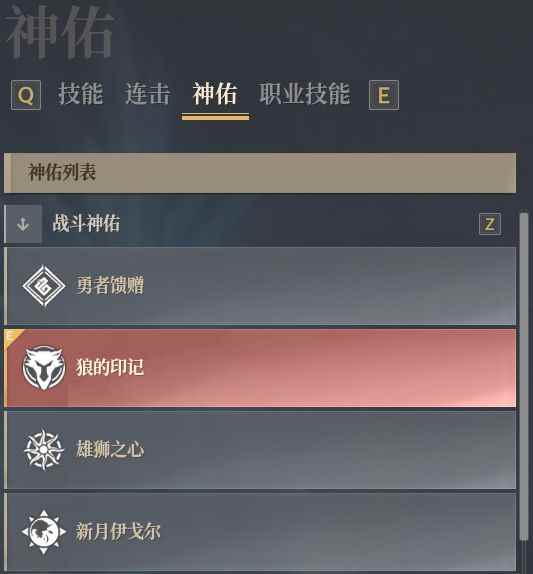The width and height of the screenshot is (533, 574).
Task: Choose the 狼的印记 highlighted entry
Action: click(x=260, y=368)
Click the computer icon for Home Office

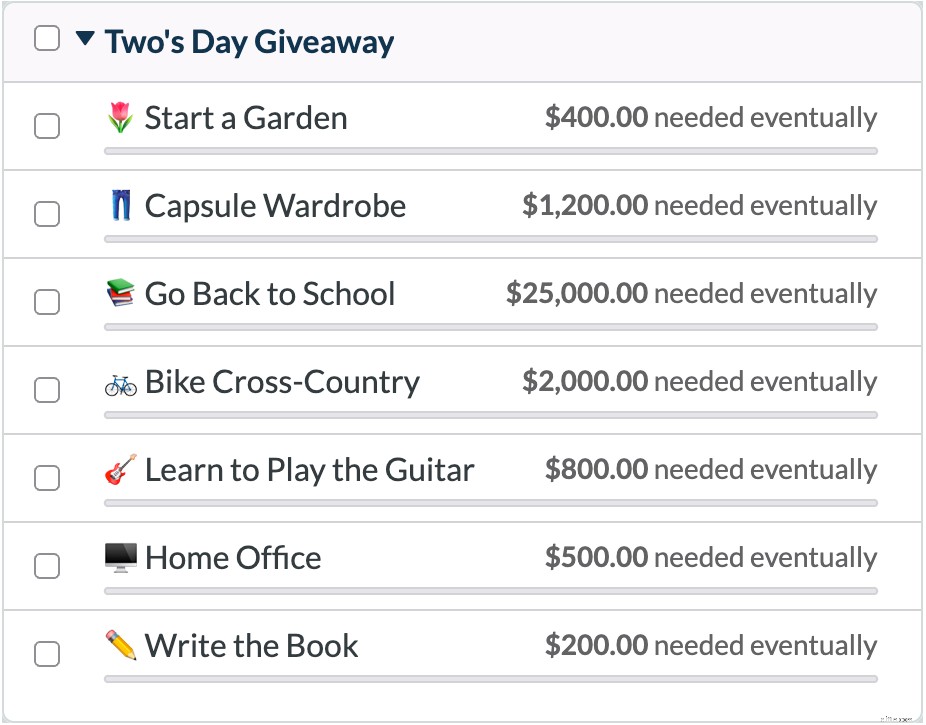point(119,557)
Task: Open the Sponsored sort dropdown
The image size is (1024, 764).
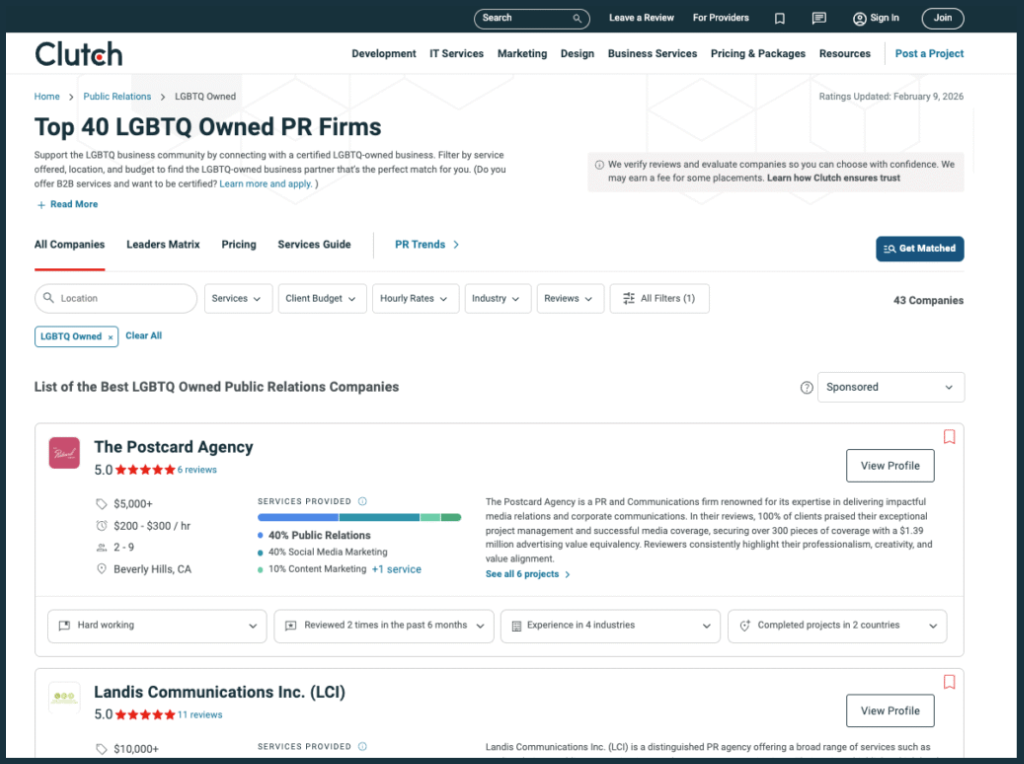Action: click(890, 387)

Task: From the line that holds "Click the computer icon for Home Office" to the last line of the records, please copy each line exactly and nothing else. Pictures stay out.

Finished task:
Click the computer icon for Home Office

point(119,557)
Task: Open the Sponsored sort dropdown
The image size is (1024, 764).
Action: click(890, 387)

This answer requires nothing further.